The paper, Behave From the Void: Unsupervised Active Pre-training, proposed a new method for pretraining RL agents, APT , which is claimed to beat all baselines on DMControl Suite. As the abstract pointed out: the key novel idea is to explore the environment by maximizing a non-parametric entropy computed in a abstract representation space. This blog will take a look at the motivation, method and explanation of the paper, as well as compare it with the other AAAI paper.

Pre-training RL

Pre-training RL, as a relatively independent branch of the RL family, has certain experiment setting. Agents are trained in a reward-free environment for a long time and then put into testing environments to maximize the sum of expected future reward in zero-shot or few shot manner. There is a exact two-phase process which is also reflected by the code implementation. As reported in the paper, SOTA methods maximize the mutual information between policy-conditioning variable $w$ and the behavior induced by the policy in terms of state visitation $s$.

$$max I(s;w)=max H(w) - H(w|s)$$

To be honest, I’m a little confused about the line above. Let’s look at $w$ and $s$. $w$ is sampled from a fixed distribution in practice as in DIAYN, which is a paper focusing on hierarchical RL. There is also an alternative form of the objective:

$$max I(s;w)=max H(s) - H(s|w)$$

Idea and Method

The idea of APT is to define a intrinsic reward that encourage agent to maximize entropy in representation space. There are 2 steps to do so: first learn a mapping from $R^{ns}$ to $R^{nz}$, second proposed a particle-based nonparametric approach to maximize the entropy.

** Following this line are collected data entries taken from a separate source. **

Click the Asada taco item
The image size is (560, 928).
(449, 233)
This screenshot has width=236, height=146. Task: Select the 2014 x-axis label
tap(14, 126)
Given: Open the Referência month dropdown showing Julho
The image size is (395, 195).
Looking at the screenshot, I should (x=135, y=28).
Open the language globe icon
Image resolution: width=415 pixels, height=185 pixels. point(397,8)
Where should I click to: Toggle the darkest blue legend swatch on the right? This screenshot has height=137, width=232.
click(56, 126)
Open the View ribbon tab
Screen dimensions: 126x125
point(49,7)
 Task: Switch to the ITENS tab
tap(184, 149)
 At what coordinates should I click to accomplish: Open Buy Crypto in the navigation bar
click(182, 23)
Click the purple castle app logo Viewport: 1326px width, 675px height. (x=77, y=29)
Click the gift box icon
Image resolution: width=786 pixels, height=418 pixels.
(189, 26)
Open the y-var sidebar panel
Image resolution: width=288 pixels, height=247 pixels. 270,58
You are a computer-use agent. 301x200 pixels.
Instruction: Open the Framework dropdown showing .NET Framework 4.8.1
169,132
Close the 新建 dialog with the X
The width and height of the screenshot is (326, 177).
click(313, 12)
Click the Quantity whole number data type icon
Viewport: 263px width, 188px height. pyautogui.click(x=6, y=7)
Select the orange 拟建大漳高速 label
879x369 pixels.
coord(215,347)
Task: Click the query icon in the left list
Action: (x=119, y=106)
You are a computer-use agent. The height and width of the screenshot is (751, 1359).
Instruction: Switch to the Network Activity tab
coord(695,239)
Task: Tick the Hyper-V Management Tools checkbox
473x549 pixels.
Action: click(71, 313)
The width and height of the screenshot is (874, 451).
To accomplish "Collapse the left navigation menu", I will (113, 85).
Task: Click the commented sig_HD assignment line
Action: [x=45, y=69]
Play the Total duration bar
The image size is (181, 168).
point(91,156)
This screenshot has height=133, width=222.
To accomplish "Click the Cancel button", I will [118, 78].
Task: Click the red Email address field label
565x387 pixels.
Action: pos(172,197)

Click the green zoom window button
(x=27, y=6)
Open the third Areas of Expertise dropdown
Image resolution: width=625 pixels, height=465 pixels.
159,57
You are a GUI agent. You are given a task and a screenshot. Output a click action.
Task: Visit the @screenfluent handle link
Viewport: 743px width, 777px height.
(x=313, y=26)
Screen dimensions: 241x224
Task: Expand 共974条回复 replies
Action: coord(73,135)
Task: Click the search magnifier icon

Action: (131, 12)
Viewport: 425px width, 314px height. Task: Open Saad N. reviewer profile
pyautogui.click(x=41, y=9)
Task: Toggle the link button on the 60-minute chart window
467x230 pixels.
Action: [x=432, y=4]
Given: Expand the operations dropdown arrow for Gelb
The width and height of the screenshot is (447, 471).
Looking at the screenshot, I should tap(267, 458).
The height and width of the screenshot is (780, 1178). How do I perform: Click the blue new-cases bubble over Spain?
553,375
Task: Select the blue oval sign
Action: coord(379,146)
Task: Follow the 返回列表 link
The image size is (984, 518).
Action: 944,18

Suppose we have now leant a representation function $f_\theta$ for states. Authors used a entropy estimator that measure the sparsity of distribution by considering the distance between each sample point and its k-nearest neighbor. Assuming we have n data points ${z_i}^n_{i=1}$, the approximation is:

$$H_{particle}(z)=-\frac{1}{n} \sum^{n}_{i=1}log\frac{k}{nv^k_i}+b(k)$$

where $b(k)$ is a bias correction depends only on $k$, and $v^k_i$ is the volume of hypersphere with radius $||z_i - z_i^{(k)}||$ between $z$ and its k-th nearest neighbor. By bring into the hypersphere’s volume, we see

$$H_{particle}(z)\propto \sum^{n}_{i=1}log||z_i - z_i^{(k)}||^{nz}$$

In practice, the authors used the average distance for all nearest k neighbors in the equation above. And we can then design a reward function, as we view the entropy as an expected reward with reward function being $r(z_i)=log(c+\frac{1}{k}\sum_{z^{(j)}\in N_K(z=f_\theta(s))}||f_\theta(s)-z^{(j)}||^{nz})$ for each particle $z_i$.

$$r(s,a,s’)=log(c+\frac{1}{k}\sum_{z^{(j)}\in N_K(z=f_\theta(s))}||f_\theta(s)-z^{(j)}||^{nz})$$

Compared with the entropy part, the representation function is relatively simple: a common SimCLR representation. And then we have a algorithm:

Comparison

The paper, Generalizing Reinforcement Learning through Fusing Self-Supervised Learning into Intrinsic Motivation, is quite similar to APT. They both have designed intrinsic reward and representation learning component. However, they just look similar. They are different in several ways:

  • Setting: generalization vs pre-training
  • Network architecture
  • Emphasize on different part